In particolareggiate conversazioni con l’urologo personale del Caudillo, Pilar Eyre sostiene di aver scoperto che Franco era monorchide, ossia provvisto di un solo testicolo; l’altro l’aveva perso in battaglia. La menomazione non gli avrebbe impedito di fare sesso né di procreare, ma ovviamente di certe cose bisogna aver voglia. Non bastasse, il Generalissimo sarebbe pure stato afflitto da una malformazione del prepuzio che gli rendeva gli accoppiamenti specialmente penosi. Quando gli proposero di operarsi declinò con l’argomento: «Quel che Dio ha fatto non sta all’uomo modificarlo».
Nell’ultima fase, pensando alla successione, Franco rassicurò gli spagnoli garantendo che avrebbe lasciato tutto atado y bien atado, legato e ben legato. Ma se quella concezione bondage del potere non gli sopravvisse fu anche a causa sua. Alla fine degli anni Cinquanta, liberalizzando l’economia dopo la fallimentare epoca autarchica, il Caudillo si era illuso che il capitalismo potesse convivere senza scossoni con l’assenza di diritti politici e civili, la censura, il nazionalcattolicesimo. Però col suo inevitabile carico di ismi – consumismo, edonismo, permissivismo – il boom corrose le basi sociali e culturali del regime. E alla fine ad abbatterlo fu principalmente il neo-benessere dei ceti medi.

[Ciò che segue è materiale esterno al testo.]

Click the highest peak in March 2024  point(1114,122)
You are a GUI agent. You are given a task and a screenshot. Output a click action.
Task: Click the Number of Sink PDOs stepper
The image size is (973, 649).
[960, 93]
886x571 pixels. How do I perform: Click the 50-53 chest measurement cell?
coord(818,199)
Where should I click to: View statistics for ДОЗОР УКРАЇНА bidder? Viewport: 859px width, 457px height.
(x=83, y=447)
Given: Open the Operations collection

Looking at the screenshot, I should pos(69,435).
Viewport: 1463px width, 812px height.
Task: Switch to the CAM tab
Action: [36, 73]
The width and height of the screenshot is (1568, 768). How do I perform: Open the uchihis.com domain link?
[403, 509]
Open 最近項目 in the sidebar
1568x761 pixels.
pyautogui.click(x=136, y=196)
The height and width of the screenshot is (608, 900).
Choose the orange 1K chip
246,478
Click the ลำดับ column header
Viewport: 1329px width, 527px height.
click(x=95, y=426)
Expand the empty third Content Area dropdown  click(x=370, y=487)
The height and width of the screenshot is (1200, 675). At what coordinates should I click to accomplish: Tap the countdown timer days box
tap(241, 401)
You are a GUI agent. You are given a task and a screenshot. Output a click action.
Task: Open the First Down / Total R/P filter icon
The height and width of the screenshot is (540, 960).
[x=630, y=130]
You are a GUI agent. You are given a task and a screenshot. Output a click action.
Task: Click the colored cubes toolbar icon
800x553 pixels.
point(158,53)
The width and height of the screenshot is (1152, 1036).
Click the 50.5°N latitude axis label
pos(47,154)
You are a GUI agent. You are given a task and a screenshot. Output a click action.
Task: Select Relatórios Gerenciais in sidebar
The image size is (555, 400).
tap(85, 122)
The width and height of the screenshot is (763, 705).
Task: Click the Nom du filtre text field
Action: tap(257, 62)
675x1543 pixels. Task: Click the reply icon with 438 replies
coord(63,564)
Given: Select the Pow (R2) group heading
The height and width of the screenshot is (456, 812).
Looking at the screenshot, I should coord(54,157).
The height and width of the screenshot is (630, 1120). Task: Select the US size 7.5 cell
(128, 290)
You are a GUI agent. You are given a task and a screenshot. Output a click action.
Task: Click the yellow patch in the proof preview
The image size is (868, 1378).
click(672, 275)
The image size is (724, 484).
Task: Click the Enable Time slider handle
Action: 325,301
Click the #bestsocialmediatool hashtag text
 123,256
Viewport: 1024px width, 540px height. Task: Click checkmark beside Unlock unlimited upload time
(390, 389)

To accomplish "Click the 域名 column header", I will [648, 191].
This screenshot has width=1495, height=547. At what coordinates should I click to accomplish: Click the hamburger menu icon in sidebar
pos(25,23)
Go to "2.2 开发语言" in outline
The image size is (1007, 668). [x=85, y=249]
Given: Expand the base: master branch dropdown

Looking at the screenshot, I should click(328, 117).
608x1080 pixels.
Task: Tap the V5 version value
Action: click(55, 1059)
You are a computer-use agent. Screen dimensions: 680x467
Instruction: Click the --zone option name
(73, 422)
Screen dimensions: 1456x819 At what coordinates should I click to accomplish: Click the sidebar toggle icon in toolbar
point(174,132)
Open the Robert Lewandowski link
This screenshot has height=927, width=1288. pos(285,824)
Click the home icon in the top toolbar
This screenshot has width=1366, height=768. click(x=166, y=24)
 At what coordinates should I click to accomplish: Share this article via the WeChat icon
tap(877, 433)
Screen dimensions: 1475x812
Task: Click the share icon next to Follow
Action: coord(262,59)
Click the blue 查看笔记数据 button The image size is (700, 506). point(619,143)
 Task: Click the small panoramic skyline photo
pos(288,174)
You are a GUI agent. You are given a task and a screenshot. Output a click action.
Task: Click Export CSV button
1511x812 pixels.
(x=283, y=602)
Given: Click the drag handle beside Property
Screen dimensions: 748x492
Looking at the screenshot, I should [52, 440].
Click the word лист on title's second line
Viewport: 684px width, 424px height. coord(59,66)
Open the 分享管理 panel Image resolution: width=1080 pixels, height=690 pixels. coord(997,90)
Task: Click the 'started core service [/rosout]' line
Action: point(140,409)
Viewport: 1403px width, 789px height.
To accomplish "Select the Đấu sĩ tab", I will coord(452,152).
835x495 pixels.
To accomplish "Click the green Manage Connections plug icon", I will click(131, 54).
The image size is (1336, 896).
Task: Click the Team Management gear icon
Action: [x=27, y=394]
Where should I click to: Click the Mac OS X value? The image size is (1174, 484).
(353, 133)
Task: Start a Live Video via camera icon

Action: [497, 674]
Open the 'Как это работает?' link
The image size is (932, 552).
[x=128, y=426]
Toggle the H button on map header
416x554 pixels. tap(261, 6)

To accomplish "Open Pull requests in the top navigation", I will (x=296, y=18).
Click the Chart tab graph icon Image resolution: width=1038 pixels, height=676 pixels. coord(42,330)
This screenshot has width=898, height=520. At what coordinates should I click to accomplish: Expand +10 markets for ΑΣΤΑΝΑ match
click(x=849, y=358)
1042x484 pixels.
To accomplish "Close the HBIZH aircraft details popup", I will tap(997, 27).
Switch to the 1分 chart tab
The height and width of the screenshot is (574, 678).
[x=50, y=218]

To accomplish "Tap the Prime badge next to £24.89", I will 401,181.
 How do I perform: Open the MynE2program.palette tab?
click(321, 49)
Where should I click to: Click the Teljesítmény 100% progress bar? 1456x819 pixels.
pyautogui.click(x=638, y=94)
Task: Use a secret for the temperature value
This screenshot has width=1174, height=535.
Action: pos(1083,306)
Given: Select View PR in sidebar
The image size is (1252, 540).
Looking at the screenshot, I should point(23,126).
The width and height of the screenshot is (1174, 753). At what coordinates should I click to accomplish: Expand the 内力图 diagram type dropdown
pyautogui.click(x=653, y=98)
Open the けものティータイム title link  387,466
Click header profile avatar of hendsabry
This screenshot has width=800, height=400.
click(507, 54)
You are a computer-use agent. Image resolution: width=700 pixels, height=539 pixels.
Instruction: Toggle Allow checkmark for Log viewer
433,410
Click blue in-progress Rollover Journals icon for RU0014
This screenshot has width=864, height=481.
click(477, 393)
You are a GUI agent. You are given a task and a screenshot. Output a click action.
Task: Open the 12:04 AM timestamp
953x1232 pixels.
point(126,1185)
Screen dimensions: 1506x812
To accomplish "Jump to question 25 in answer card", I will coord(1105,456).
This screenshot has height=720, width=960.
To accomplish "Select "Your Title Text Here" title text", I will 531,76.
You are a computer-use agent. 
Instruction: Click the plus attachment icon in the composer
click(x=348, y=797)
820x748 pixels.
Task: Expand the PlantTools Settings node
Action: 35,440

Mentre le associazioni per la memoria storica manifestano a Madrid rammentando i centomila morti lasciati dal franchismo nelle fosse comuni, vado a dare un’occhiatina in Plaza de Oriente. È la spianata accanto al Palazzo Reale dove il Caudillo, pessimo oratore, si rivolgeva alle moltitudini. Tra turisti e piccioni, a ricordare Franco c’è solo un artista di strada. Si chiama Ruben. Viene dalla Bulgaria. Fa la parodia del dittatore esibendosi nascosto dentro una fantasmatica divisa militare bianca, con tanto di cappello, ma priva di testa. Lo spettacolino gli frutta dieci euro al giorno. Che rispetto ai tenori bulgari è nada mal, mica malaccio.